Activity
Pictures stay out of the copy. Repeat exactly the lines from the first entry below through the line that contains "Image resolution: width=1043", and nothing beyond.

Record set
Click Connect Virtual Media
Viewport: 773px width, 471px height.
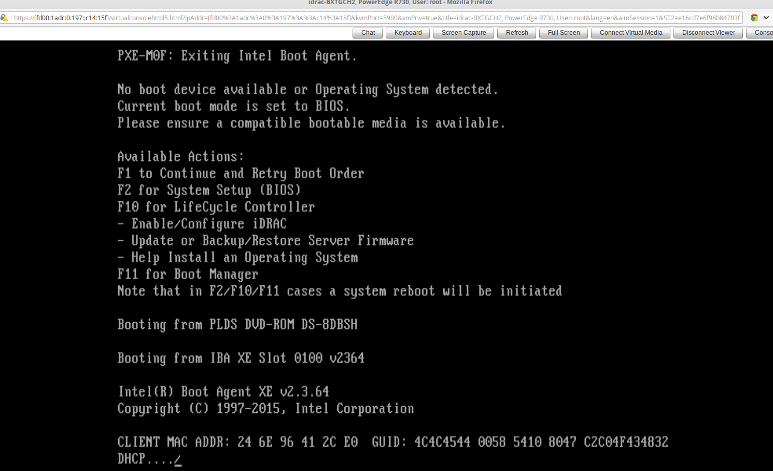pos(631,33)
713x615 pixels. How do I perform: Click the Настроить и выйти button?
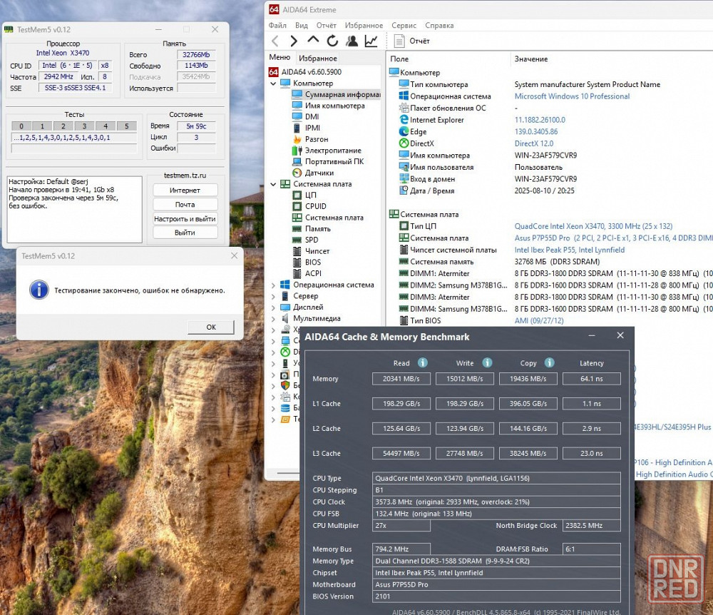click(185, 218)
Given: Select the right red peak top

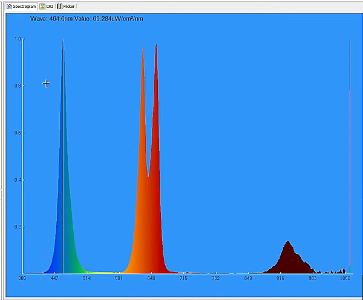Looking at the screenshot, I should coord(156,46).
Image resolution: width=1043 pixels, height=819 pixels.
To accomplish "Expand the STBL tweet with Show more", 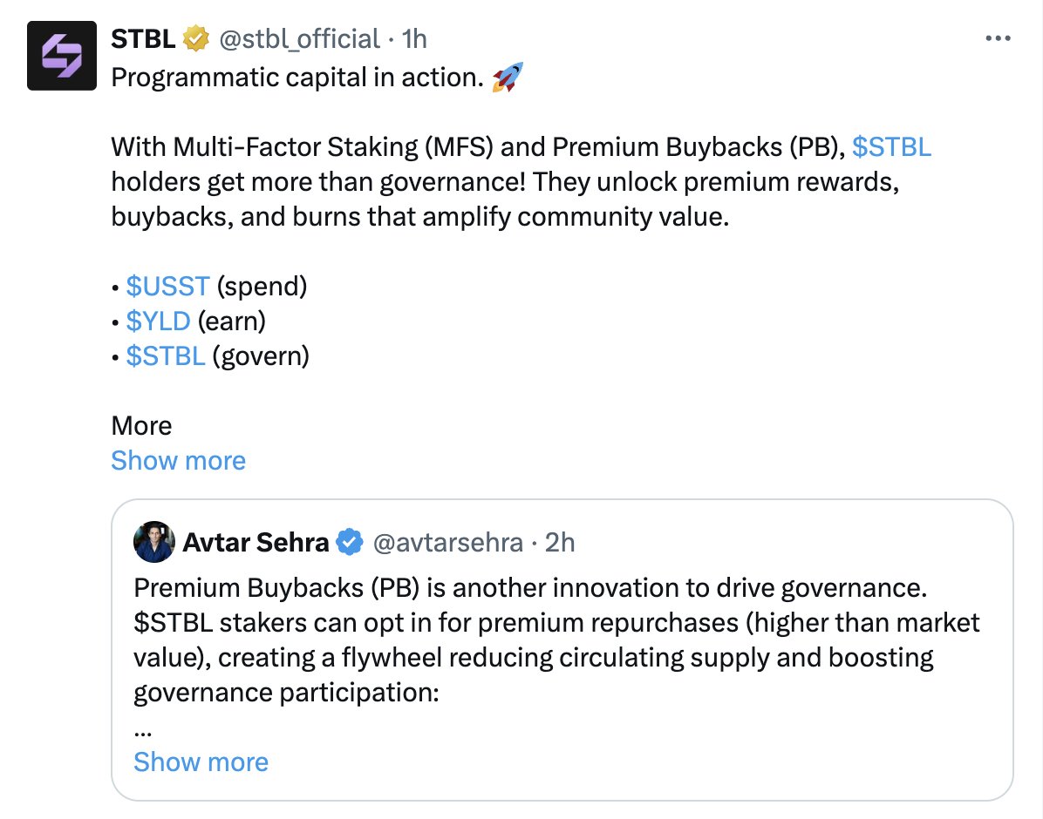I will [178, 460].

Written answer
Click Connect Virtual Media
Viewport: 773px width, 471px height.
pos(631,33)
713x615 pixels. How do I perform: Click the Настроить и выйти button?
click(185, 218)
Given: Select the right red peak top

Looking at the screenshot, I should coord(156,46).
Image resolution: width=1043 pixels, height=819 pixels.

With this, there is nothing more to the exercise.